Je suis à peine là trois jours. Ganshof avait dit que, comme la situation est grave, je ne veux pas de contact avec ce Van Lierde. Il faut donc des intermédiaires. Je choisis Jan Hollants Van Look comme délégué! Et lui n’a qu’à choisir. Et je choisis Benoît Verhaegen, un vieux copain, qui était prof à Lovanium. Donc, c’étaient les deux intermédiaires. Et voilà qu’à peine après trois jours, Verhaegen arrive chez moi: « Urgent », dit-il, Jean. Ganshof te charge d’aller chez Lumumba, parce que ce soir au Zoo, grand restaurant de Léopoldville, il y a un grand souper avec tous les amis des Belges.

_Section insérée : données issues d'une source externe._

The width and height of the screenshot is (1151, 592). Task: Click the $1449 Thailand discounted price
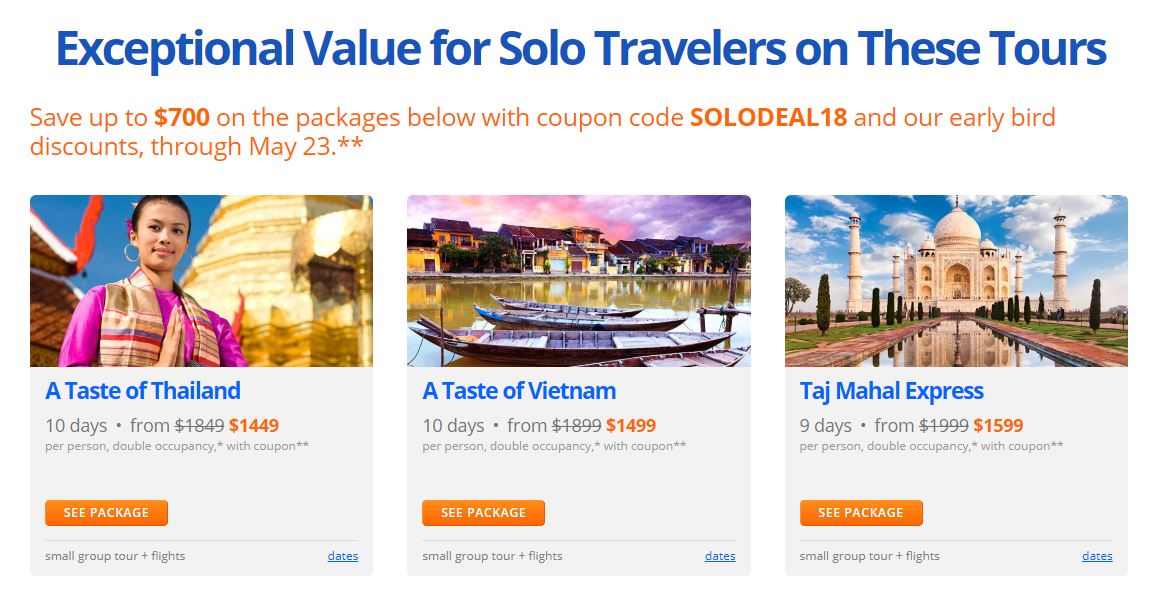coord(254,425)

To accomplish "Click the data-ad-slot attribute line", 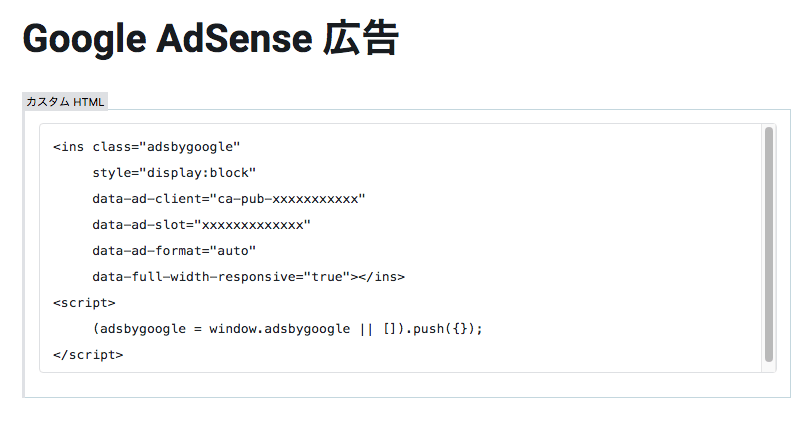I will click(x=201, y=225).
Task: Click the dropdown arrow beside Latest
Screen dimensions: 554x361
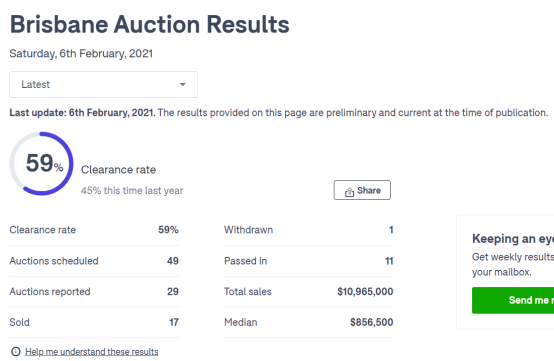Action: click(183, 84)
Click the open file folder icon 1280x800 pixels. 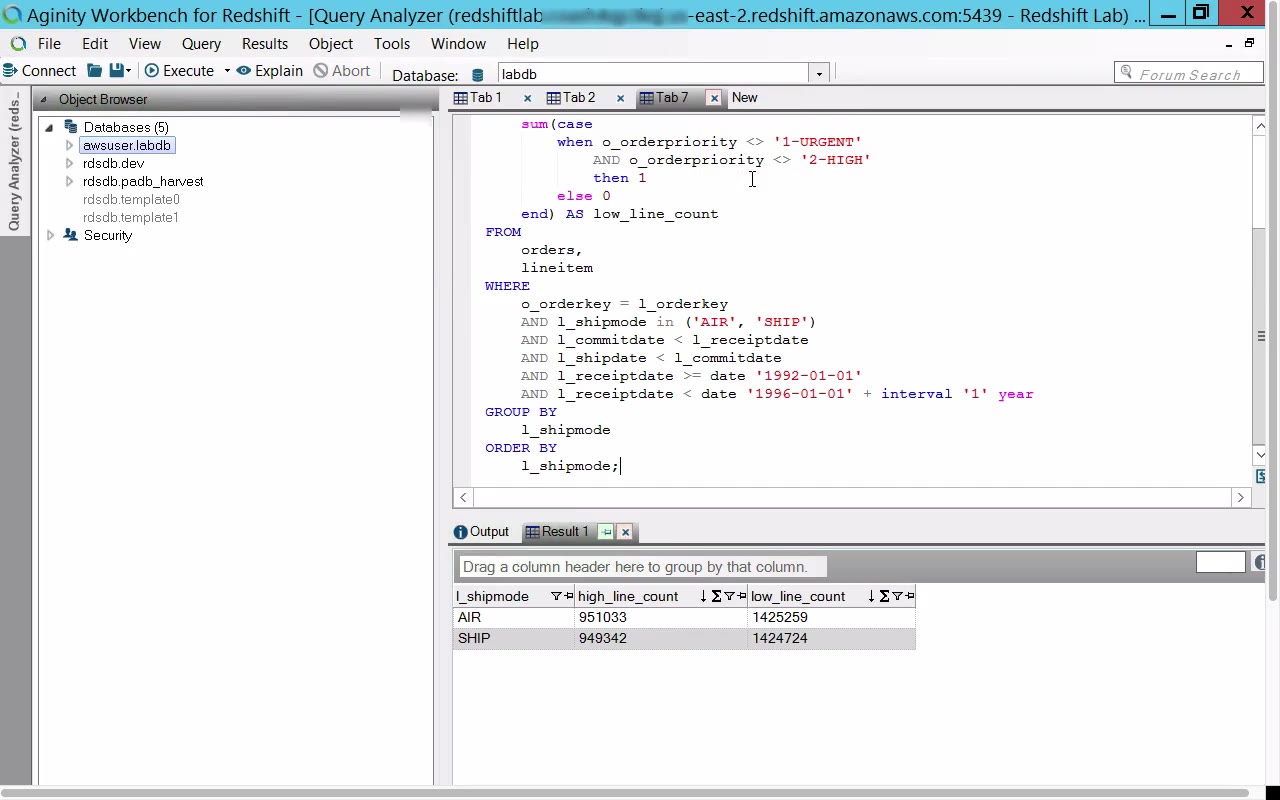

Tous les partis sont représentés, sauf le MNC! Et Ganshof te demande d’aller dire à Lumumba qu’il est obligé de faire ça, que le roi le lui a demandé, etc. Mais je dis à Verhaegen: « Mais, mon ami Benoit, tu me vois, moi, aller chez Patrice dire de monstruosités pareilles? » C’était impossible. Tu pars immédiatement chez Ganshof. Attention, le chef de cabinet de Patrice, Bernard Salumu, était un violent. Depuis que j’étais là, je l’entendais tous les jours dire à Patrice: « Mais Patrice, ne peux-tu pas brûler de Belges cette nuit ». Et Patrice disait tous les jours: «Non, non. Jean a raison. Tu ne peux pas faire ça, sinon notre image du MNC sera perdu, etc. ». Donc, je dis à Benoît: «Tu dis à Ganshof, que je ne pourrais plus contrôler Bernard Salumu, le chef du cabinet. Si, jamais, il fait ce coup-là, sans le MNC, dans ce grand restaurant avec tous les collabos des Belges, alors toutes les voitures des Belges vont flamber cette nuit dans Léopoldville. Dis-lui qu’il doit nommer aujourd’hui Patrice Lumumba comme premier informateur. Puis Benoît me téléphone une heure après: « Ganshof est d’accord avec toi. Il va appeler Lumumba et il sera nommé premier informateur ».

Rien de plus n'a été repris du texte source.